Inizia la scuola! 7 consigli per ricominciare col giusto sprint

Inizia la scuola! 7 consigli per ricominciare col giusto sprint

L’inizio di un nuovo anno scolastico è sempre una tappa importante per i nostri figli. Viviamola in famiglia con serenità e gioia    

Inizia la scuola! 7 consigli per ricominciare col giusto sprint

A volte basta poco per allentare la normale tensione dei bambini (ma anche degli adulti!) a fronte di un nuovo evento o di un cambiamento. Ecco come accompagnare nostro figlio al giorno del suono della campanella, con i suggerimenti della psicologa e psicoterapeuta Paola Scalari.

1. Incoraggiamolo e sosteniamolo

I bambini vedono il mondo con i nostri occhi, quindi presentiamo il ritorno a scuola come qualcosa di gioioso, che gli permetterà di ritrovare i vecchi compagni o di acquisirne di nuovi, di imparare tante cose, di crescere ancor di più. Al bando frasi ansiogene come ”sei in terza, attento che quest’anno si lavora di più” ma incoraggianti, che trasmettano il piacere della scoperta, ad esempio ” che bello, conoscerai materie nuove!”

2. Riscopriamo la tranquillità della routine

Con il ritorno a scuola si sancisce ufficialmente la fine delle vacanze: anche se siamo rientrati dalle ferie da un pezzo e non c’è più il solleone, finché non ricomincia la scuola i ritmi della giornata sono ancora quelli estivi. Adesso finalmente si riprendono le abitudini regolari. Che, nonostante le apparenze, ai bambini piacciono molto, perché danno la piacevole e rassicurante sensazione di essere tornati alla normalità.

3. Facciamo gli acquisti senza fretta, insieme

Non mescoliamo frettolosamente e indifferentemente nel carrello della spesa quaderni e passate di pomodoro, ma dedichiamo del tempo solo all’acquisto del materiale scolastico e con il giusto anticipo, come occasione di piacevole condivisione familiare. Perché i bambini in certe esperienze vogliono sentirsi al centro delle nostre attenzioni. Come è giusto che sia.

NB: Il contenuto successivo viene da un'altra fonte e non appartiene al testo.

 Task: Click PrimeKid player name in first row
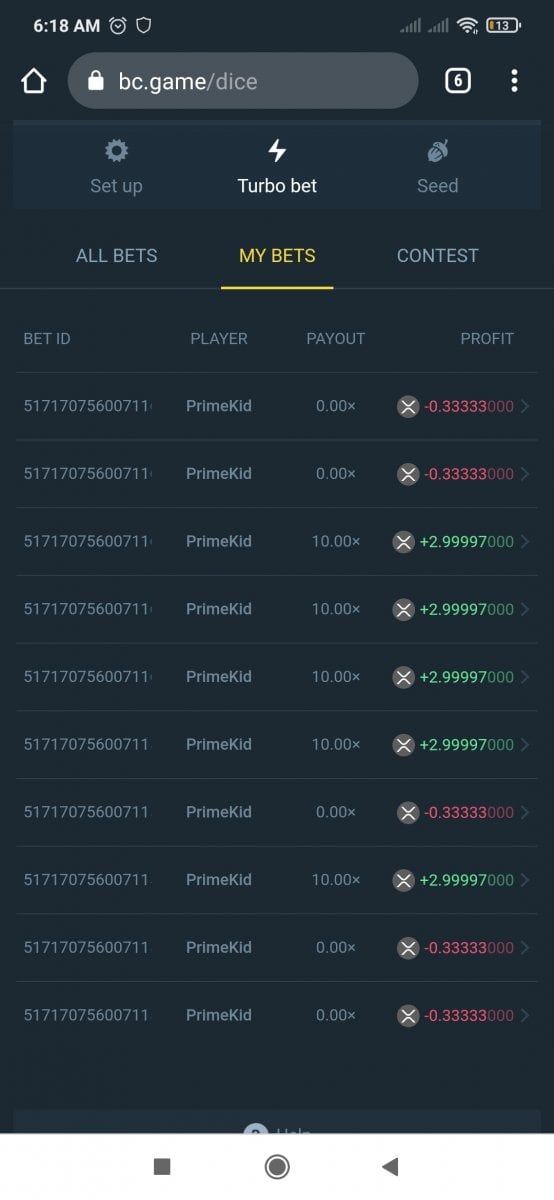(x=219, y=406)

4. Compriamo qualcosa di nuovo

Non è il caso di rinnovare ogni anno tutto il corredo scolastico e, se zaino e astucci degli anni scorsi vanno ancora bene, si tengono. Però lasciamo scegliere a nostro figlio qualcosa di sfizioso, particolare, come una penna simpatica, un quaderno con i suoi personaggi preferiti, un diario dalla grafica accattivante: qualcosa insomma che “profumi di nuovo” e che il bambino voglia esibire con orgoglio e gioia sul suo banco!

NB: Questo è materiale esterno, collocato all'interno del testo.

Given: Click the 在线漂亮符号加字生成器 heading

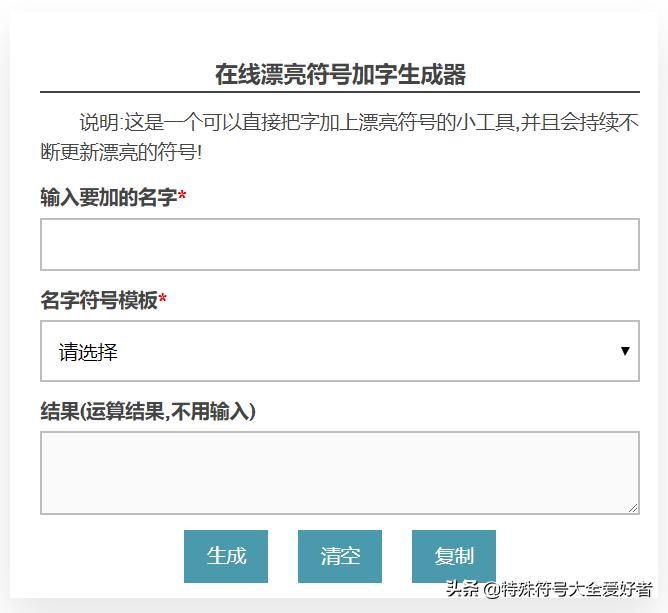Looking at the screenshot, I should click(340, 74).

5. Non pretendiamo il ripasso del programma

La scuola sta per iniziare, i compiti delle vacanze li ha terminati (e se non li ha terminati se ne assumerà le sue prime, piccole responsabilità): non lo assilliamo con il “ripassino veloce” del programma dello scorso anno. Lasciamogli godere gli ultimi giorni di vacanza, anche perché se sarà necessario ripassare qualcosa, ci penserà la maestra!

6. Stimoliamo l’autonomia

Un anno in più è un’occasione per sentirsi più grandi e raggiungere piccoli traguardi verso l’autonomia. Il primo? Imparare a fare i compiti da solo. Certo, agli inizi mamma e papà lo sosterranno nell’organizzazione del lavoro e gli verranno in aiuto se incontrerà difficoltà, ma senza star seduti tutto il pomeriggio accanto a lui a suggerirgli risposte!

7. Rilassiamoci: sarà rilassato anche lui!

Diamo alla scuola la corretta importanza e il giusto valore, come istituzione che va rispettata e che richiede impegno e responsabilità, ma poi non interferiamo troppo e non carichiamo nostro figlio delle nostre aspettative sul rendimento scolastico. E soprattutto non facciamo paragoni con gli altri compagni (“quest’anno dovrai essere tra i primi della classe o più bravo di…”). Il nostro principale obiettivo, soprattutto nella scuola primaria, deve essere che viva l’esperienza formativa con serenità: andrà a scuola volentieri e il rendimento ne risentirà positivamente!